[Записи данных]
§
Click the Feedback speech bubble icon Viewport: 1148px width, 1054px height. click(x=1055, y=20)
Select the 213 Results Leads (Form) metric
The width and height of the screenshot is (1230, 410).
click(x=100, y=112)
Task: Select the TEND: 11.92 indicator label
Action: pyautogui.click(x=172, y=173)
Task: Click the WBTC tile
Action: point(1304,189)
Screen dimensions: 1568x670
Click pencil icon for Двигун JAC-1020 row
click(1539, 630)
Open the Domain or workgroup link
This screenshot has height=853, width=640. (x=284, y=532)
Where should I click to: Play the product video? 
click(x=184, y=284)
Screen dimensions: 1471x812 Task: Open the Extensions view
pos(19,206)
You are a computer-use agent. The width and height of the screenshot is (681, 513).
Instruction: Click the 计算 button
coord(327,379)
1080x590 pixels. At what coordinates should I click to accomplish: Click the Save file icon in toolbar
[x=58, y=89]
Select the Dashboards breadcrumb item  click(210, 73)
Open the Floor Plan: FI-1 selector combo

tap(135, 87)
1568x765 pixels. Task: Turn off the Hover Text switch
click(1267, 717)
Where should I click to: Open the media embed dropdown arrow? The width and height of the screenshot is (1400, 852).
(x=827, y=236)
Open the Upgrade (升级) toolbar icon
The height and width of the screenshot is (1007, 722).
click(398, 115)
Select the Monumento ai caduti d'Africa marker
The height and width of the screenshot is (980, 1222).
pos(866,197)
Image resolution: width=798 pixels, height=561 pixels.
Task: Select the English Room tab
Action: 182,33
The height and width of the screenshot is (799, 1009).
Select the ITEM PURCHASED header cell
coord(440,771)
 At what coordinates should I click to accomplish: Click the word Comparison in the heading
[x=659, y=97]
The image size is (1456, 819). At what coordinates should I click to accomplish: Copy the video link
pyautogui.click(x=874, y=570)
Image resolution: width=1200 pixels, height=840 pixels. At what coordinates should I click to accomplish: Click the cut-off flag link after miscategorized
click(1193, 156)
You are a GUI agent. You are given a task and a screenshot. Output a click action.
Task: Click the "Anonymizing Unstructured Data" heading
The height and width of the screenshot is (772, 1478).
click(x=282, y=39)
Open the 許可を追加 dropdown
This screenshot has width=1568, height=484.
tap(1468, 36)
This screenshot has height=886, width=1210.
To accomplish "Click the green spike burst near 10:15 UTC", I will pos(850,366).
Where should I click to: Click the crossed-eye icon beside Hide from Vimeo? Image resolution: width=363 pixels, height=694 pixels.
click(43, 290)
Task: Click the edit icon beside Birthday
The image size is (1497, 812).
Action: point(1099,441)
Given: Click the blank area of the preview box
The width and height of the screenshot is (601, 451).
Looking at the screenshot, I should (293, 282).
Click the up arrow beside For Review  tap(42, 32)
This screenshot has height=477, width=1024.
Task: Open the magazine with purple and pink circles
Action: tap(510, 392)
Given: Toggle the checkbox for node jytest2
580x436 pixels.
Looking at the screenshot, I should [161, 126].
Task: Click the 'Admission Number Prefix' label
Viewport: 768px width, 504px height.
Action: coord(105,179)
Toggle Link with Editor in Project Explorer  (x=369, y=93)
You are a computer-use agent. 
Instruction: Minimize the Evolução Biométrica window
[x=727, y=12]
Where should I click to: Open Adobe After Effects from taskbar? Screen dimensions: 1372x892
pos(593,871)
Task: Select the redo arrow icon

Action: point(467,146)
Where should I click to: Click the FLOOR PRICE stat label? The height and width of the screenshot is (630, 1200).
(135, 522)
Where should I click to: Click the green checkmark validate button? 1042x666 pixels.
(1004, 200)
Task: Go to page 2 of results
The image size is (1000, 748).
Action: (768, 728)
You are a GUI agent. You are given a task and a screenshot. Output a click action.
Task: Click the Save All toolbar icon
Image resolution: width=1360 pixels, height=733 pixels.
§
_Короткое задание_
Выпишите из материала выше без изменений всё, начиная со строки, где есть «Image resolution: width=1200», и до строки, где есть «(1004, 200)». Обе эти строки тоже включите.

_Итоговый результат_
Image resolution: width=1200 pixels, height=840 pixels. At what coordinates should I click to accomplish: Click the cut-off flag link after miscategorized
click(1193, 156)
You are a GUI agent. You are given a task and a screenshot. Output a click action.
Task: Click the "Anonymizing Unstructured Data" heading
The height and width of the screenshot is (772, 1478).
click(x=282, y=39)
Open the 許可を追加 dropdown
This screenshot has width=1568, height=484.
tap(1468, 36)
This screenshot has height=886, width=1210.
To accomplish "Click the green spike burst near 10:15 UTC", I will pos(850,366).
Where should I click to: Click the crossed-eye icon beside Hide from Vimeo? Image resolution: width=363 pixels, height=694 pixels.
click(43, 290)
Task: Click the edit icon beside Birthday
The image size is (1497, 812).
Action: point(1099,441)
Given: Click the blank area of the preview box
The width and height of the screenshot is (601, 451).
Looking at the screenshot, I should (293, 282).
Click the up arrow beside For Review  tap(42, 32)
This screenshot has height=477, width=1024.
Task: Open the magazine with purple and pink circles
Action: tap(510, 392)
Given: Toggle the checkbox for node jytest2
580x436 pixels.
Looking at the screenshot, I should [161, 126].
Task: Click the 'Admission Number Prefix' label
Viewport: 768px width, 504px height.
Action: coord(105,179)
Toggle Link with Editor in Project Explorer  (x=369, y=93)
You are a computer-use agent. 
Instruction: Minimize the Evolução Biométrica window
[x=727, y=12]
Where should I click to: Open Adobe After Effects from taskbar? Screen dimensions: 1372x892
pos(593,871)
Task: Select the redo arrow icon

Action: point(467,146)
Where should I click to: Click the FLOOR PRICE stat label? The height and width of the screenshot is (630, 1200).
(135, 522)
Where should I click to: Click the green checkmark validate button? 1042x666 pixels.
(1004, 200)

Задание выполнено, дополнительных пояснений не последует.